Written by Kiley Kroh
This year is on track to be one of the hottest since record keeping began, according to a report released Wednesday by the World Meteorological Association (WMO). The report also found that global sea levels reached a record high in March 2013 and extreme weather events continued to devastate communities around the world.
Rising sea levels are already wreaking havoc on coastal communities, making them a target for increased storm surges and coastal flooding. The most recent example of this trend is the tragic toll of Typhoon Haiyan in the Philippines, possibly the most powerful storm ever recorded.
“Although individual tropical cyclones cannot be directly attributed to climate change, higher sea levels are already making coastal populations more vulnerable to storm surges. We saw this with tragic consequences in the Philippines,” Michel Jarraud, head of the WMO, told Agence France-Presse.
Kevin Trenberth of the National Center for Atmospheric Research and Jeff Masters with Weather Underground echoed that sentiment in an interview with PBS on Wednesday. While the lack of records for typhoons make it difficult to detect patterns in previous storms, future predictions for climate change are clear: “As you warm up the oceans, you will tend to make the strongest storms stronger,” Masters said.
Trenberth noted that in the Philippines, sea levels have risen by nearly four times the global rate and “sea temperatures are higher by over a degree Fahrenheit or so on a global basis because of global warming, because of human influences.” These factors combine with warmer, moister air to fuel major storms like Haiyan. “The environment that all of these storms are occurring in is simply different than it used to be because of human activities,” Trenberth said.
The WMO report found that the first nine months of 2013 tied with 2003 as the seventh warmest such period since modern data collection began in 1850. Other extremes this year have included record heatwaves in Australia, floods from Sudan to Europe, and Japan’s warmest summer on record, the WMO said.
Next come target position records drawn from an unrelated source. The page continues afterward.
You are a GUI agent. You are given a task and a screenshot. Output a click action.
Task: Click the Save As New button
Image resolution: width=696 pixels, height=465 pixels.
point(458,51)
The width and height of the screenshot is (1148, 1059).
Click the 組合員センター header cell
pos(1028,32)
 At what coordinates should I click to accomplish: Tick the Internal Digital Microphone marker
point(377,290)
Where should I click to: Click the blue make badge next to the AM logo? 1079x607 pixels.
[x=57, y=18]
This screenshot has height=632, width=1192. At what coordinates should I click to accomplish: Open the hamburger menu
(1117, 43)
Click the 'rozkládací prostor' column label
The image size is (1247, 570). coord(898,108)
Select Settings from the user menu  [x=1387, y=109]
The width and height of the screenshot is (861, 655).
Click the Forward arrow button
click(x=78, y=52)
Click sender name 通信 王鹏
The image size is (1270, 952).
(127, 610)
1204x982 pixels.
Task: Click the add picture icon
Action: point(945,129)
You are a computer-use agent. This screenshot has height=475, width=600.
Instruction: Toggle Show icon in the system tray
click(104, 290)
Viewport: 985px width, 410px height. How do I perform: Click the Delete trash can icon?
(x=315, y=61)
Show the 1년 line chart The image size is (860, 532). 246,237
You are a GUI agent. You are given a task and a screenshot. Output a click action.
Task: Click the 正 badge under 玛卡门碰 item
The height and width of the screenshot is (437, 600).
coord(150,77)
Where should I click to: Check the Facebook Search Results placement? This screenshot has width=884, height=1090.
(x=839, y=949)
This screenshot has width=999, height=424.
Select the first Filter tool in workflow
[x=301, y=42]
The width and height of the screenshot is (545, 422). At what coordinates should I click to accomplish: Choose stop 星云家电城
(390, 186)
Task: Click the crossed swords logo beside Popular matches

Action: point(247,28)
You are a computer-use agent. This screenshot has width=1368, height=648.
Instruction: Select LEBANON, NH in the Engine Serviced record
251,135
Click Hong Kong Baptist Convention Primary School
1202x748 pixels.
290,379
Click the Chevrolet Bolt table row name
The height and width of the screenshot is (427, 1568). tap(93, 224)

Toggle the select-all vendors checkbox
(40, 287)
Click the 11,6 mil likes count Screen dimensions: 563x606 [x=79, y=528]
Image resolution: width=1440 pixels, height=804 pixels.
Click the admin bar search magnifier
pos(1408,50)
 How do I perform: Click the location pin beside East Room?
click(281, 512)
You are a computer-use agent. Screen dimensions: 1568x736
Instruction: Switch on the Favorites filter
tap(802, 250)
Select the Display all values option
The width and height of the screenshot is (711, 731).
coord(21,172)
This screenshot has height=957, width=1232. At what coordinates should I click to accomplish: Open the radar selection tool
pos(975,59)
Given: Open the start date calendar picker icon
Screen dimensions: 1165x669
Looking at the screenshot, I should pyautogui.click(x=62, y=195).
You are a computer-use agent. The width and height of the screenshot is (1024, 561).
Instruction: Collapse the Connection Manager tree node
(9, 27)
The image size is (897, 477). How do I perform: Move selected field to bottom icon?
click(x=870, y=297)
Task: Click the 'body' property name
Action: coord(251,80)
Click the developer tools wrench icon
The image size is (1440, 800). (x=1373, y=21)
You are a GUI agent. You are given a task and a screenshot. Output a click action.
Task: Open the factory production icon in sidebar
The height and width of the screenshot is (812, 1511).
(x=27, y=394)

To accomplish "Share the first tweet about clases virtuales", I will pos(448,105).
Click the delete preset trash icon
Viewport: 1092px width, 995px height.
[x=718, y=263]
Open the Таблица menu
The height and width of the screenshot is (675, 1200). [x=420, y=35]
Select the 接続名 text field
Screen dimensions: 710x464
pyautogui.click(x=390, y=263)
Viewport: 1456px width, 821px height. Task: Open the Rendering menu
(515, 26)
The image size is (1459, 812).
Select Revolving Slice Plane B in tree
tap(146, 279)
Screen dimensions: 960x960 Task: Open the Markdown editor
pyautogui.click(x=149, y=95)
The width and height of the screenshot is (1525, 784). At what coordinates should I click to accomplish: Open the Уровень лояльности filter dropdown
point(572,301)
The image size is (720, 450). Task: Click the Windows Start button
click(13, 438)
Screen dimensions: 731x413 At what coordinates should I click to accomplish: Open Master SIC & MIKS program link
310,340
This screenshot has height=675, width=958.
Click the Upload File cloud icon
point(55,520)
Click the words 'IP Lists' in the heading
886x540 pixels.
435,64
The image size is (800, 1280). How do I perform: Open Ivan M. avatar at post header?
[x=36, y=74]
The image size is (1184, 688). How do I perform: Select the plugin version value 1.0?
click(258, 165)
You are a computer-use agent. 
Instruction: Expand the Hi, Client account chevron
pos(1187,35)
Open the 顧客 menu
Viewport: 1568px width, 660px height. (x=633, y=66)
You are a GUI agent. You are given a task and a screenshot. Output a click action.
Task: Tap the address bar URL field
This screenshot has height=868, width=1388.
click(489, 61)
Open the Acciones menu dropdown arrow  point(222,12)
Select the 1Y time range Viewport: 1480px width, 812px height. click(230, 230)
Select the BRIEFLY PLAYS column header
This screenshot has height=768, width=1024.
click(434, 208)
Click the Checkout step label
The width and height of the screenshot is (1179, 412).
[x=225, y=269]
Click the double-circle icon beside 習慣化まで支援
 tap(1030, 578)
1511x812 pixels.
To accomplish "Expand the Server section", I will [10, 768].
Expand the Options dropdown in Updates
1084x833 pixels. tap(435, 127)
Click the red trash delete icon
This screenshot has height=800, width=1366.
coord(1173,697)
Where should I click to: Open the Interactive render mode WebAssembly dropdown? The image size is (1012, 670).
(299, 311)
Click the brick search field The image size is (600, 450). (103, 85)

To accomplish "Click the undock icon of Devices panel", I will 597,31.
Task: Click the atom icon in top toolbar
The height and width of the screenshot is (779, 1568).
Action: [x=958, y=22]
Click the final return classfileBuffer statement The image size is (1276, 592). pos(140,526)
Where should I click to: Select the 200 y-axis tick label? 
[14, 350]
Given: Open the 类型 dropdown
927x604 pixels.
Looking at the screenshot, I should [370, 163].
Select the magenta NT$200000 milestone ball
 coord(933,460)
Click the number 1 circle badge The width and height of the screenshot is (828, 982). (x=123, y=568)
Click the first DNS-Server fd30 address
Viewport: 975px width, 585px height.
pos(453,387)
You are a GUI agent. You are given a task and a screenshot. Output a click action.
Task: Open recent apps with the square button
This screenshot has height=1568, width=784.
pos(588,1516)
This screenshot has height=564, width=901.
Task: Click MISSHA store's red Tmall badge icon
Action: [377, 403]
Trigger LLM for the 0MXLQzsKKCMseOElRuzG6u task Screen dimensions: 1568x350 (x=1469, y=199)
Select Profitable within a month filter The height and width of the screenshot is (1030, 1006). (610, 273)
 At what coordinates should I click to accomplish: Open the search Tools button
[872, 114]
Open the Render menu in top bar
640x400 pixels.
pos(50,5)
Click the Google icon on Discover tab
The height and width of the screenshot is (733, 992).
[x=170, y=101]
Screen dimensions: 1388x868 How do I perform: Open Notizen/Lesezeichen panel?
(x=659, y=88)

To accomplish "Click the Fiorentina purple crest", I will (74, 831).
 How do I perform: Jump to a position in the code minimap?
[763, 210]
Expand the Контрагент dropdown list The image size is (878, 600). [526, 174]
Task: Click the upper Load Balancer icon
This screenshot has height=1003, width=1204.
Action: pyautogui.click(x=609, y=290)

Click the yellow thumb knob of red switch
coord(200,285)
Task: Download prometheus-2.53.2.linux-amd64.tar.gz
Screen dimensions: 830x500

The report, released to coincide with the start of the international climate negotiations in Warsaw, follows another alarming report from the agency last week. WMO said that in 2012, concentrations of greenhouse gases hit a record high of 393.1 parts per million, a rise of 2.2 parts per million over the previous year. The global average atmospheric concentration of CO2 — the most important long-lived greenhouse gas — has increased by 41 percent since the start of the Industrial Revolution in 1750.
The agency said it anticipates greenhouse gases will reach an unprecedented level in 2013 yet again and as humans continue to pump increasing amounts of greenhouse gases into the atmosphere, the risk of severe climate-driven impacts will only become more acute. “The risk is getting much, much higher, and vulnerability is getting higher,” said Jarraud.
Along with a greater frequency of destructive weather events, experts predict a host of other impacts that will accompany climate change, including water shortages, decreased food supplies, and disease — impacts that will hit the most vulnerable populations hardest. “Unfortunately, the people who are least to blame for emitting carbon dioxide into the atmosphere are the ones that are suffering the worst. It’s the people in Africa, in the Philippines,” Trenberth said. “The poorer countries are really feeling the impacts of these sorts of extreme events we have seen lately.”